**Required work**
No pictures belong in the copy. Retype exactly, and only, the stretch of lines below from the one with "At what coordinates" through the one with "Instruction: Switch to".

**Data for this exercise**

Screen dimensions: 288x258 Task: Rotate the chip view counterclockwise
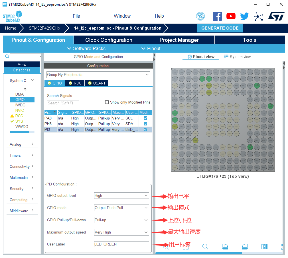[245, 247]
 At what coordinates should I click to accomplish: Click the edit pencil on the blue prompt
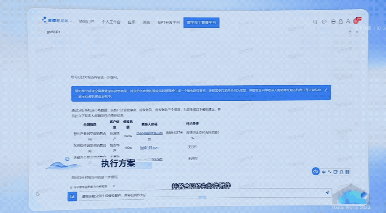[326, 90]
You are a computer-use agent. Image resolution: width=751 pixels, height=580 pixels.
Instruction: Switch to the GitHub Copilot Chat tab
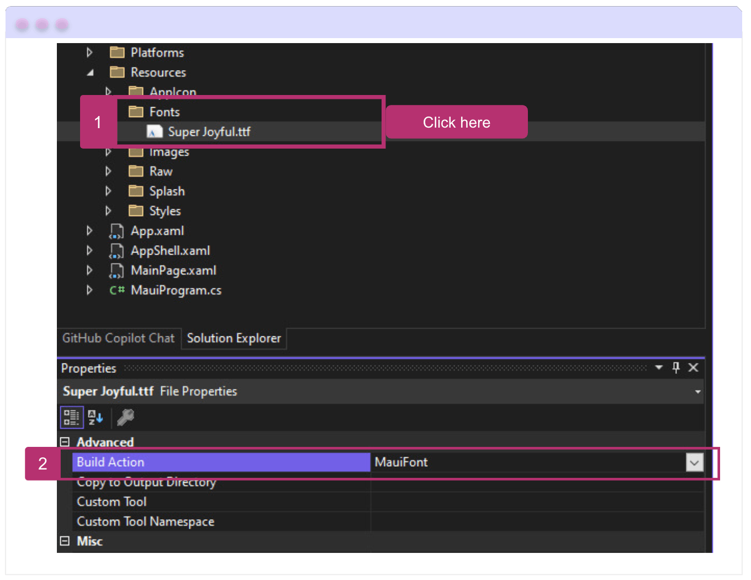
...
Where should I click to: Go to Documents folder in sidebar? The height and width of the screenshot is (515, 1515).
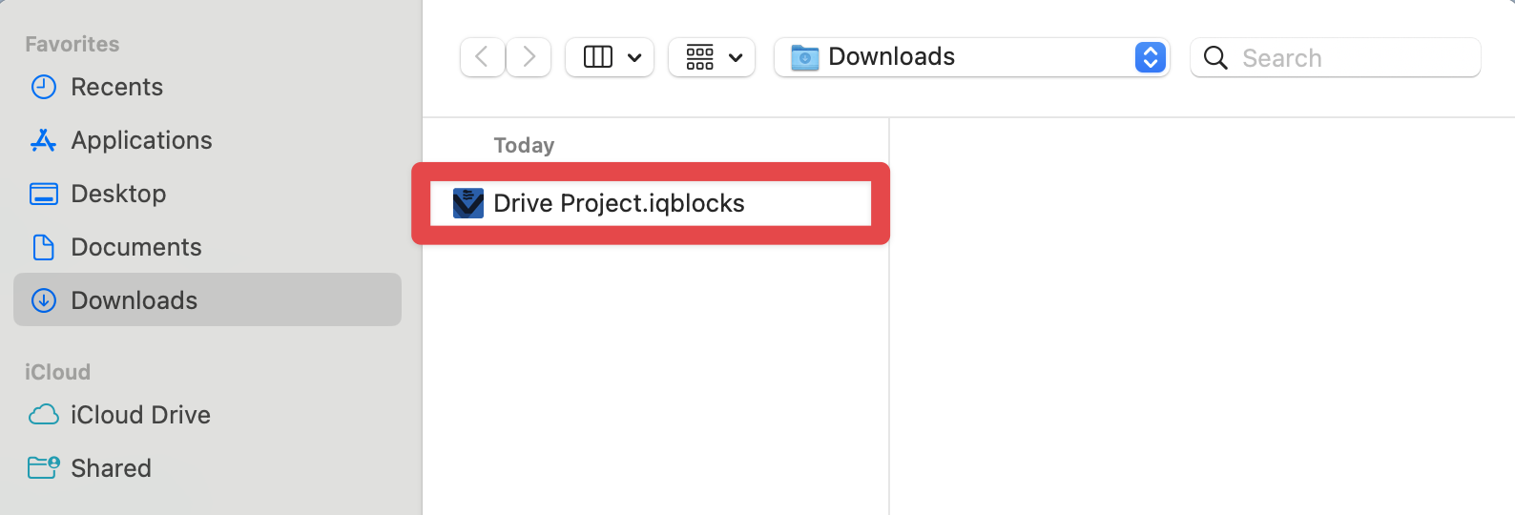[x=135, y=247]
...
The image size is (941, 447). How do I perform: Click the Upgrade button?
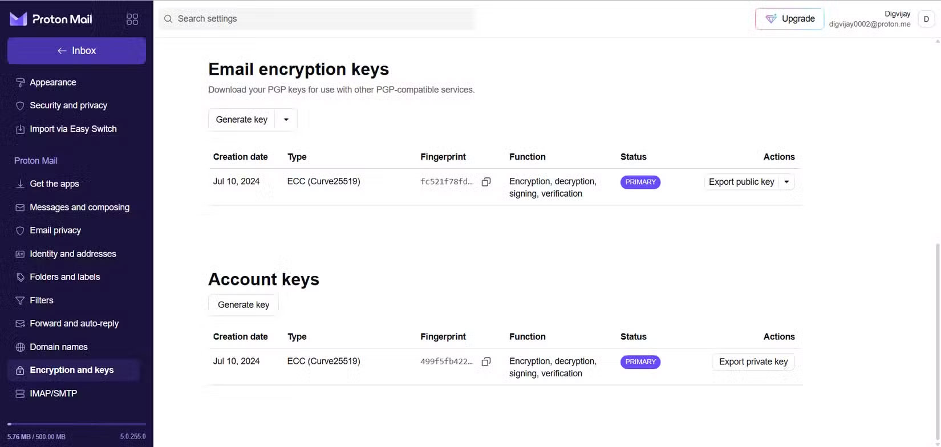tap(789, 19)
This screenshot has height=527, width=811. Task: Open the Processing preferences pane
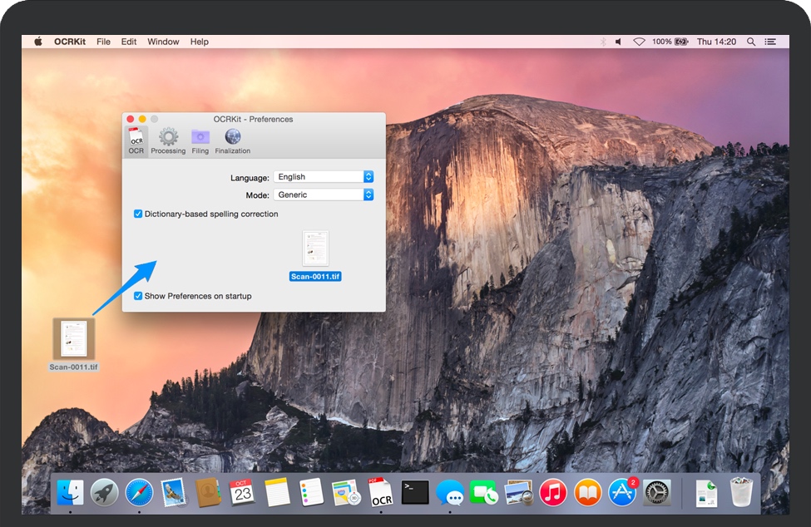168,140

**Reply**
 At what coordinates should I click to accomplish: Click the edit pencil on the blue prompt
[326, 90]
You are a computer-use agent. Image resolution: width=751 pixels, height=580 pixels.
Instruction: Switch to the GitHub Copilot Chat tab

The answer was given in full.